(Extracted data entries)
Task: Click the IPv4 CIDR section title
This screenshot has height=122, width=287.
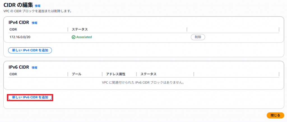Action: 19,22
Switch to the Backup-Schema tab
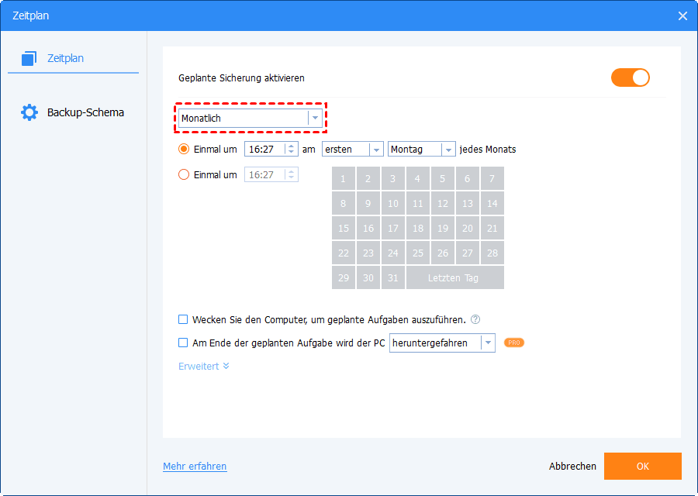Viewport: 698px width, 496px height. click(85, 112)
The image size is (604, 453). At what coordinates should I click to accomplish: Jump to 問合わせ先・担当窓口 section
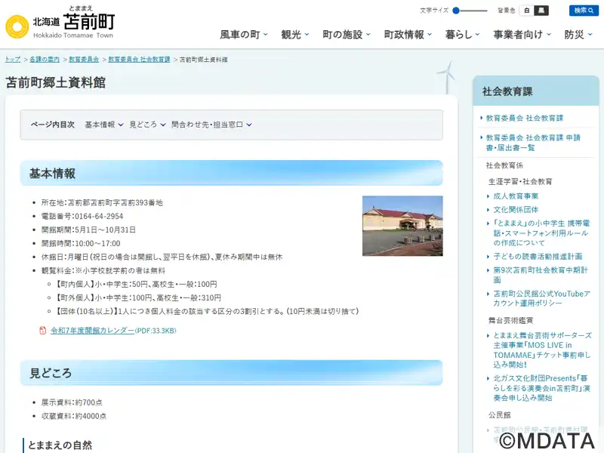[x=211, y=125]
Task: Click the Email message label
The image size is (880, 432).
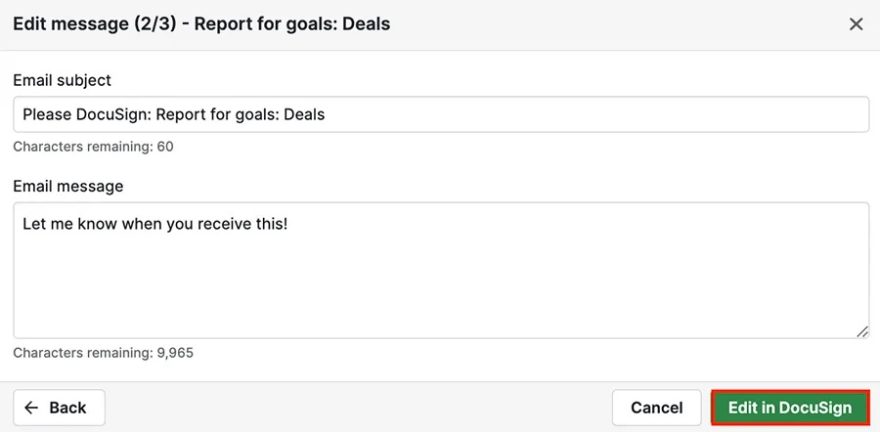Action: (68, 187)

▶ What to produce
Return the entries unchanged, save for the pictures, which do not belong in the copy.

▶ Written solution
Task: Click the IPv4 CIDR section title
This screenshot has height=122, width=287.
Action: 19,22
Switch to the Backup-Schema tab
Viewport: 698px width, 496px height. click(85, 112)
The image size is (604, 453). At what coordinates should I click to accomplish: Jump to 問合わせ先・担当窓口 section
[x=211, y=125]
Task: Click the Email message label
The image size is (880, 432).
Action: (68, 187)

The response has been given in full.